By: Shannon E Matzke
For the past year, I have been telling friends and family that I would be spending the summer in California – long before I had been accepted into the Wrigley Institute’s REU (Research Experience for Undergraduates) program. Coming from South Louisiana and never having been farther west than Houston, a summer on the west coast was an absolute dream. Fortunately, I was accepted into the Wrigley Institute’s REU program, and my dream became a reality.
I have been in California for about a month now, and I have learned more than I could have imagined. I have not only become educated about my own specific field of study, but have also learned about other REU projects, the natural world of Catalina, and the research process in general. My project is to study nitrogen fixation rates associated with Sargassum horneri, a macroalga that has invaded the California coastline. The research that I conduct this summer will be a piece of a larger puzzle – last summer’s REU student conducted a similar study, and Yubin, my graduate student mentor, will continue this work as part of his graduate thesis. This means that I was able to hit the ground running with research as soon as I arrived in California.
We began our lab work on the first day that we reached the island, so the past few weeks have definitely been lab-intensive, and we have already collected plenty of data to process and analyze. Yubin and I are joined in the lab by Camille, a chemistry major from Brazil who has become an honorary REU student. The three of us tackle a hefty load of lab work, including taking measurements 7 days a week and sometimes in the middle of the night. This has shed light on what the life of a grad student is like, and it has also shown me the benefits of having research partners. Working together, the three of us have been able to complete multiple experiments already in this first half of the summer, and I know that we will have a wonderful sense of accomplishment when the summer ends and we have an abundance of data that helps to answer our research questions.
This summer has been eye-opening in more ways than just research.

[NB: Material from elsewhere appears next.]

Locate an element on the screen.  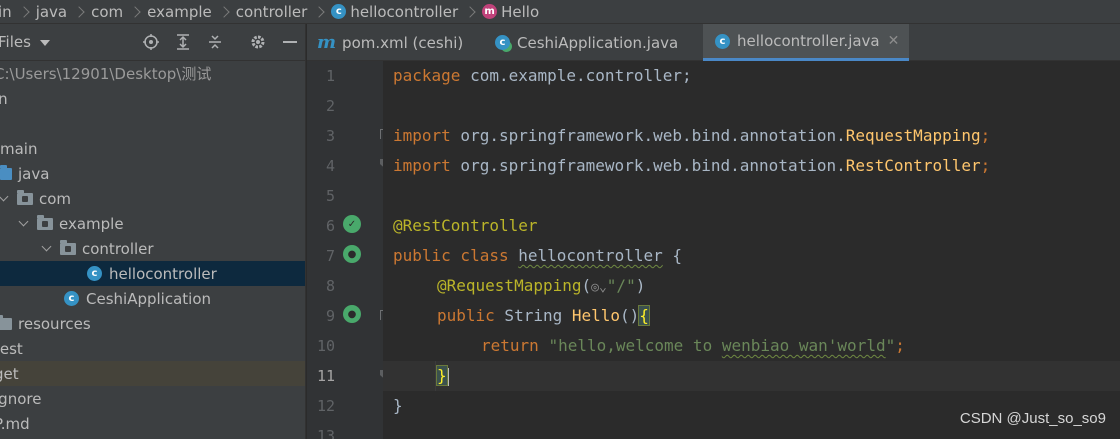
tab-pom-xml: m pom.xml (ceshi) is located at coordinates (390, 42).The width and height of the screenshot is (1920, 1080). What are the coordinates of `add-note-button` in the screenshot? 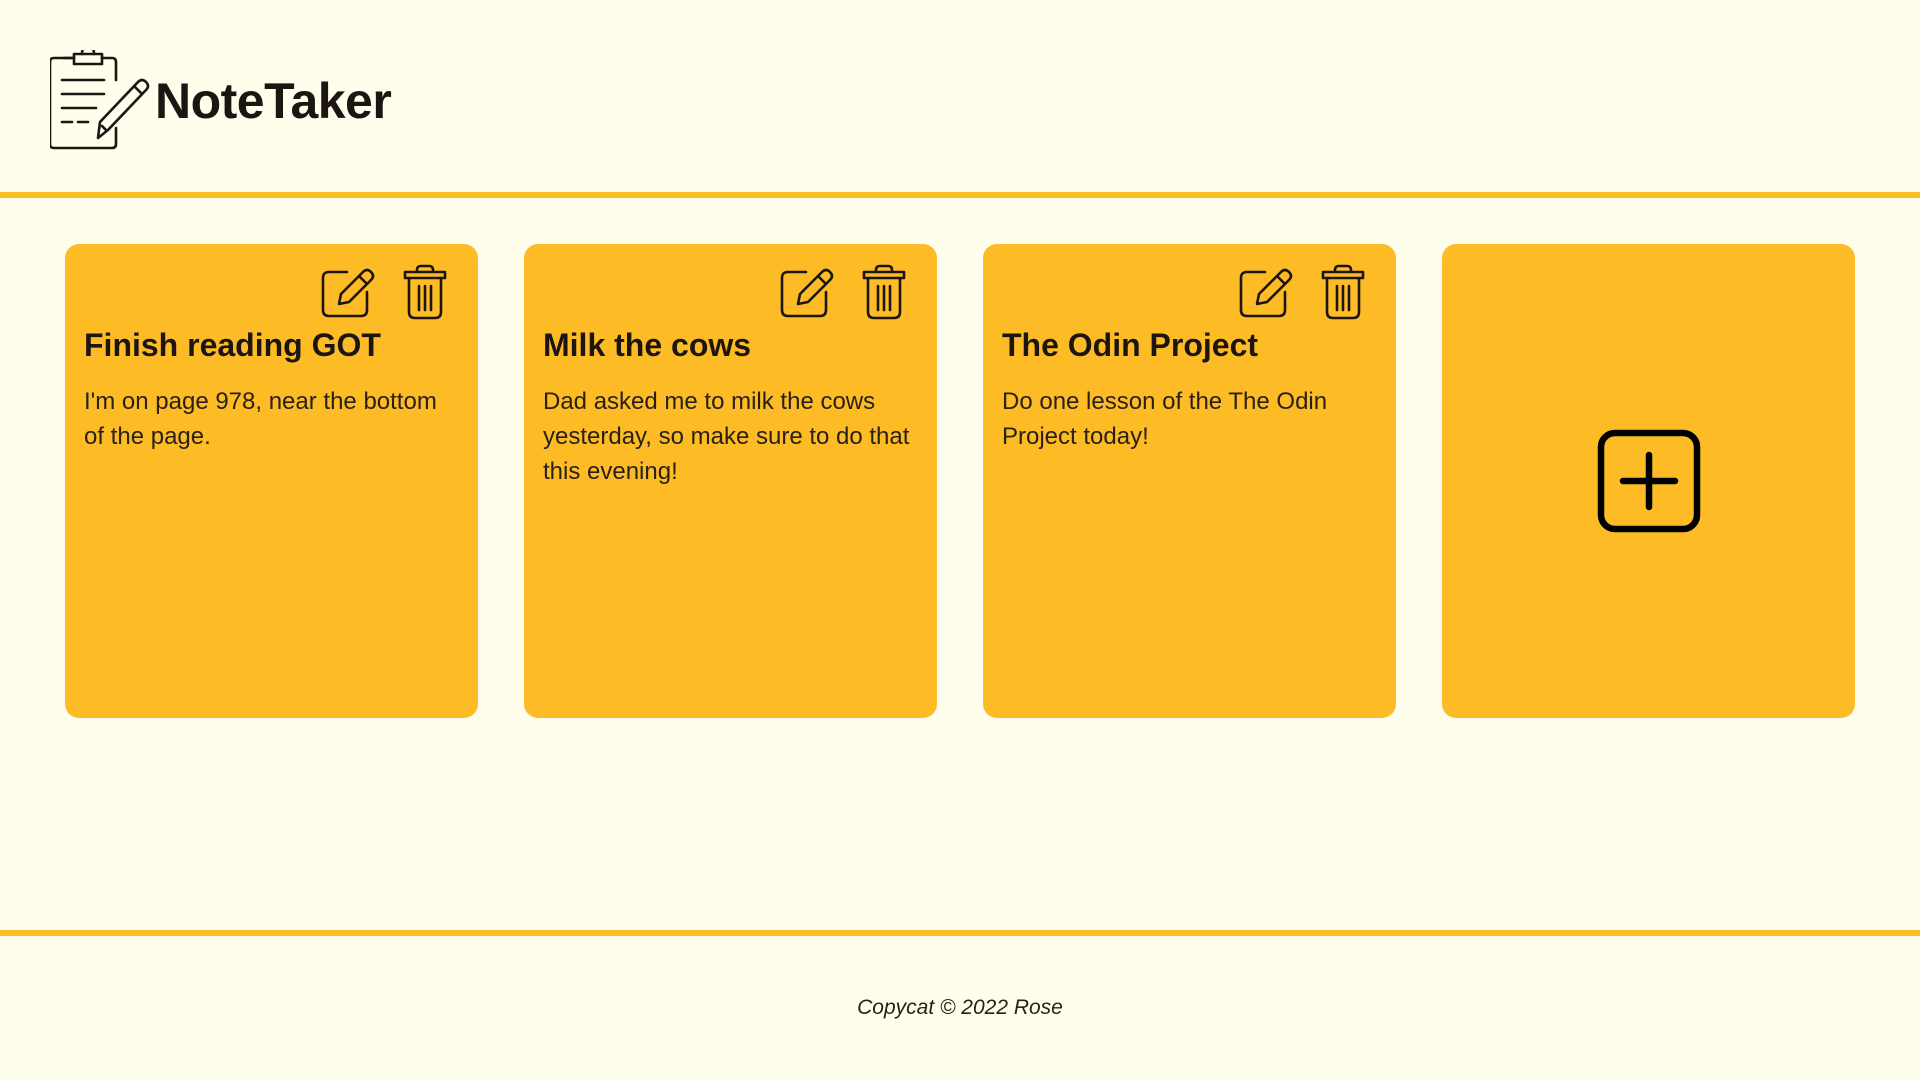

The REU group consists of people from all over the country (and outside of the country, in the case of Camille), and we have enjoyed learning about the customs of different areas. I ask Camille about Brazil daily and have been asked more than once about alligators and voodoo in Louisiana. We have become great friends and have enjoyed exploring the island together. There are some great hikes to do right around Wrigley, and it always feels amazing to jump in the ocean afterwards. I will never cease to be amazed that we live a mere few feet from the Pacific Ocean, and I plan to take advantage of that as much as possible.
We are currently halfway through the program, and I have already made so many memories. There are a few specific things that I am looking forward to as the summer continues to progress – a backpacking trip and analyzing results from my research – but I hope that this time passes at a leisurely pace. There is still much more research to be done, more island to explore, and great people to spend time with. I am immensely grateful for having been chosen to participate in this rewarding and unique experience, and I plan to make the second half of it as memorable as the first.
Shannon is from Louisiana State University, Class of 2017. Her summer project collaborates with Grad student Yubin Raut and USC Professor of Biological Sciences Doug Capone on “Investigations of nitrogen fixation on Sargassum horneri and Macrosystis pyrifera.”